> [Provided records]
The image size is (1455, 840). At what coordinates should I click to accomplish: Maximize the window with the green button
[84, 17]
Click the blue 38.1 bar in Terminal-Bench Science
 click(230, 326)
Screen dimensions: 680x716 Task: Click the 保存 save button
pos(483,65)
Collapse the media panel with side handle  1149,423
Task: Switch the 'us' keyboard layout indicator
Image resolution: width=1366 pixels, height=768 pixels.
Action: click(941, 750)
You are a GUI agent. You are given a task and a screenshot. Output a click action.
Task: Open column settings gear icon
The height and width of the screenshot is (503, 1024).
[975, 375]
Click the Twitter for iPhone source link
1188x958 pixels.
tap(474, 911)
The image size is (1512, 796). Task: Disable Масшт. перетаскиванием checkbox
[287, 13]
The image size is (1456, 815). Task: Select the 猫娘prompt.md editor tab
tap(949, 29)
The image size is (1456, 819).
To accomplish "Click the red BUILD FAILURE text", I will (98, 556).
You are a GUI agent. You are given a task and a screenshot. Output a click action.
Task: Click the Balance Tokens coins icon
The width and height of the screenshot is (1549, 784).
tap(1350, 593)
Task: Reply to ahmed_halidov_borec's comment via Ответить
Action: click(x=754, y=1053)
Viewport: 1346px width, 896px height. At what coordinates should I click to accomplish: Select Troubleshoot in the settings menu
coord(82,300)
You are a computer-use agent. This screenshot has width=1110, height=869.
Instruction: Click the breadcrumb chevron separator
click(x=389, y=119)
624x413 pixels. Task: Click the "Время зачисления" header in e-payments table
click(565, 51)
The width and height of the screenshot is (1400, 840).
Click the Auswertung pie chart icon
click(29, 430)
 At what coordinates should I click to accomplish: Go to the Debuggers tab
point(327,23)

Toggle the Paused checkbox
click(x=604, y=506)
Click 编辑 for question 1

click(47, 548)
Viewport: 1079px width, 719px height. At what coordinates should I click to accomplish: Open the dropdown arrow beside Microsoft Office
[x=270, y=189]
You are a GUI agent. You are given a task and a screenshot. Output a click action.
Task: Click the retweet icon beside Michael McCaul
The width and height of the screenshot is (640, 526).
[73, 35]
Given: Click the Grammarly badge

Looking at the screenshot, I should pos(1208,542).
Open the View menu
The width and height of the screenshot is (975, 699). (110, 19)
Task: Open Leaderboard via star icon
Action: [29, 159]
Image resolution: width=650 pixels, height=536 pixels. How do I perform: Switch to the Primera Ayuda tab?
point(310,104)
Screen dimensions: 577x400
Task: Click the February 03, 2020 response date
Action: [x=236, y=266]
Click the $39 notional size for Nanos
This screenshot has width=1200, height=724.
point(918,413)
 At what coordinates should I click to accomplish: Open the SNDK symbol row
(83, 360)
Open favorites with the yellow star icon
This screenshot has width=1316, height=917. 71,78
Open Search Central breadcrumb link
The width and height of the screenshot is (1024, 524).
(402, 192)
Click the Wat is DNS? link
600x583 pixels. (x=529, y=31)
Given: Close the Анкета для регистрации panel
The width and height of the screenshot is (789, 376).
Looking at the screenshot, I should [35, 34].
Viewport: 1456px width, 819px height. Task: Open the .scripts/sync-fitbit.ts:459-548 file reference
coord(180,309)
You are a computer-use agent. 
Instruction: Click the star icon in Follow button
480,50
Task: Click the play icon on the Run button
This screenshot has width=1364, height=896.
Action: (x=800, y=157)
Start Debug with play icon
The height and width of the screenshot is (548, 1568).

> [Problem requirements]
Please convert the listing above into a Markdown table with the columns "Row" and "Line", one numbered row per line of the listing. Omit blank lines.

> [Solution to this problem]
| Row | Line |
|---|---|
| 1 | The image size is (1455, 840). At what coordinates should I click to accomplish: Maximize the window with the green button |
| 2 | [84, 17] |
| 3 | Click the blue 38.1 bar in Terminal-Bench Science |
| 4 |  click(230, 326) |
| 5 | Screen dimensions: 680x716 Task: Click the 保存 save button |
| 6 | pos(483,65) |
| 7 | Collapse the media panel with side handle  1149,423 |
| 8 | Task: Switch the 'us' keyboard layout indicator |
| 9 | Image resolution: width=1366 pixels, height=768 pixels. |
| 10 | Action: click(941, 750) |
| 11 | You are a GUI agent. You are given a task and a screenshot. Output a click action. |
| 12 | Task: Open column settings gear icon |
| 13 | The height and width of the screenshot is (503, 1024). |
| 14 | [975, 375] |
| 15 | Click the Twitter for iPhone source link |
| 16 | 1188x958 pixels. |
| 17 | tap(474, 911) |
| 18 | The image size is (1512, 796). Task: Disable Масшт. перетаскиванием checkbox |
| 19 | [287, 13] |
| 20 | The image size is (1456, 815). Task: Select the 猫娘prompt.md editor tab |
| 21 | tap(949, 29) |
| 22 | The image size is (1456, 819). |
| 23 | To accomplish "Click the red BUILD FAILURE text", I will (98, 556). |
| 24 | You are a GUI agent. You are given a task and a screenshot. Output a click action. |
| 25 | Task: Click the Balance Tokens coins icon |
| 26 | The width and height of the screenshot is (1549, 784). |
| 27 | tap(1350, 593) |
| 28 | Task: Reply to ahmed_halidov_borec's comment via Ответить |
| 29 | Action: click(x=754, y=1053) |
| 30 | Viewport: 1346px width, 896px height. At what coordinates should I click to accomplish: Select Troubleshoot in the settings menu |
| 31 | coord(82,300) |
| 32 | You are a computer-use agent. This screenshot has width=1110, height=869. |
| 33 | Instruction: Click the breadcrumb chevron separator |
| 34 | click(x=389, y=119) |
| 35 | 624x413 pixels. Task: Click the "Время зачисления" header in e-payments table |
| 36 | click(565, 51) |
| 37 | The width and height of the screenshot is (1400, 840). |
| 38 | Click the Auswertung pie chart icon |
| 39 | click(29, 430) |
| 40 |  At what coordinates should I click to accomplish: Go to the Debuggers tab |
| 41 | point(327,23) |
| 42 | Toggle the Paused checkbox |
| 43 | click(x=604, y=506) |
| 44 | Click 编辑 for question 1 |
| 45 | click(47, 548) |
| 46 | Viewport: 1079px width, 719px height. At what coordinates should I click to accomplish: Open the dropdown arrow beside Microsoft Office |
| 47 | [x=270, y=189] |
| 48 | You are a GUI agent. You are given a task and a screenshot. Output a click action. |
| 49 | Task: Click the retweet icon beside Michael McCaul |
| 50 | The width and height of the screenshot is (640, 526). |
| 51 | [73, 35] |
| 52 | Given: Click the Grammarly badge |
| 53 | Looking at the screenshot, I should pos(1208,542). |
| 54 | Open the View menu |
| 55 | The width and height of the screenshot is (975, 699). (110, 19) |
| 56 | Task: Open Leaderboard via star icon |
| 57 | Action: [29, 159] |
| 58 | Image resolution: width=650 pixels, height=536 pixels. How do I perform: Switch to the Primera Ayuda tab? |
| 59 | point(310,104) |
| 60 | Screen dimensions: 577x400 |
| 61 | Task: Click the February 03, 2020 response date |
| 62 | Action: [x=236, y=266] |
| 63 | Click the $39 notional size for Nanos |
| 64 | This screenshot has width=1200, height=724. |
| 65 | point(918,413) |
| 66 |  At what coordinates should I click to accomplish: Open the SNDK symbol row |
| 67 | (83, 360) |
| 68 | Open favorites with the yellow star icon |
| 69 | This screenshot has width=1316, height=917. 71,78 |
| 70 | Open Search Central breadcrumb link |
| 71 | The width and height of the screenshot is (1024, 524). |
| 72 | (402, 192) |
| 73 | Click the Wat is DNS? link |
| 74 | 600x583 pixels. (x=529, y=31) |
| 75 | Given: Close the Анкета для регистрации panel |
| 76 | The width and height of the screenshot is (789, 376). |
| 77 | Looking at the screenshot, I should [35, 34]. |
| 78 | Viewport: 1456px width, 819px height. Task: Open the .scripts/sync-fitbit.ts:459-548 file reference |
| 79 | coord(180,309) |
| 80 | You are a computer-use agent.  |
| 81 | Instruction: Click the star icon in Follow button |
| 82 | 480,50 |
| 83 | Task: Click the play icon on the Run button |
| 84 | This screenshot has width=1364, height=896. |
| 85 | Action: (x=800, y=157) |
| 86 | Start Debug with play icon |
| 87 | The height and width of the screenshot is (548, 1568). |